TASK DESCRIPTION -
Could you repeat the entries below exactly, but only from the line with "Where should I" through the line with "Click the orange", and without any picture?

DATA TO PROCESS -
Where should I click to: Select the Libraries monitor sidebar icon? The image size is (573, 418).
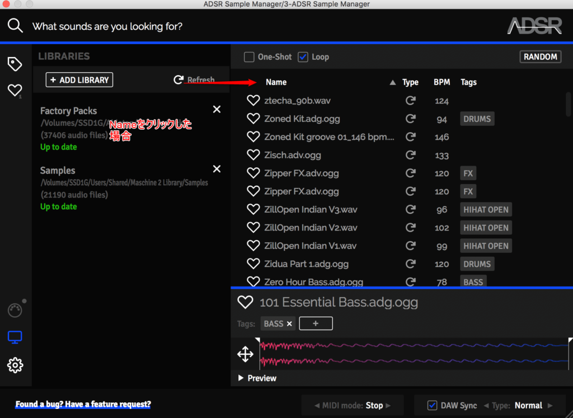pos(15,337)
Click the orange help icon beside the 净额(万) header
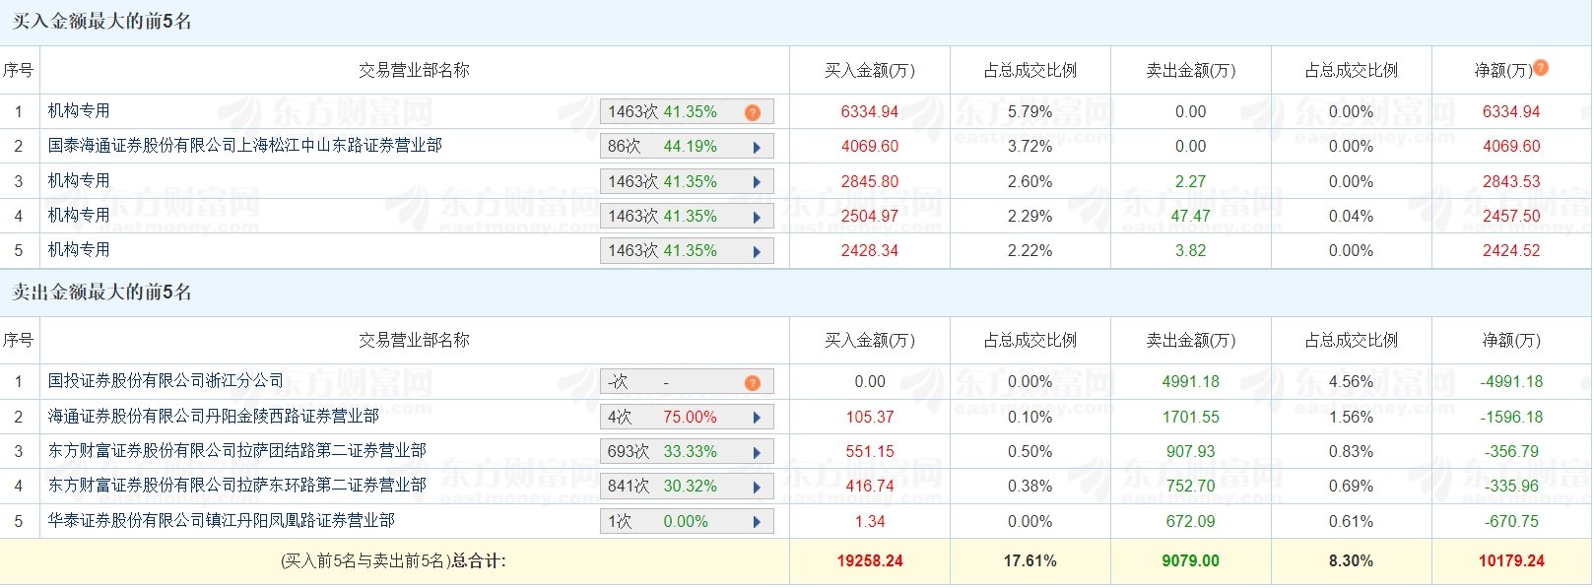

==

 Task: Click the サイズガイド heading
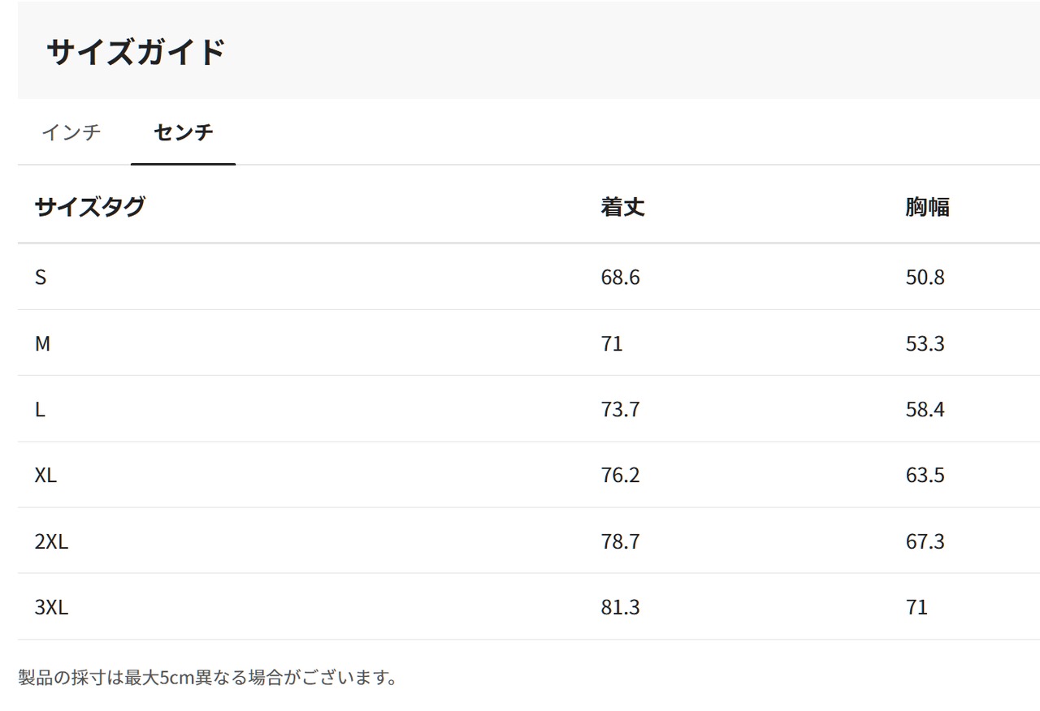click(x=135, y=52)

RESULT OF THE EXERCISE -
Where should I click to: Select the Libraries monitor sidebar icon? The image size is (573, 418).
pos(15,337)
Click the orange help icon beside the 净额(万) header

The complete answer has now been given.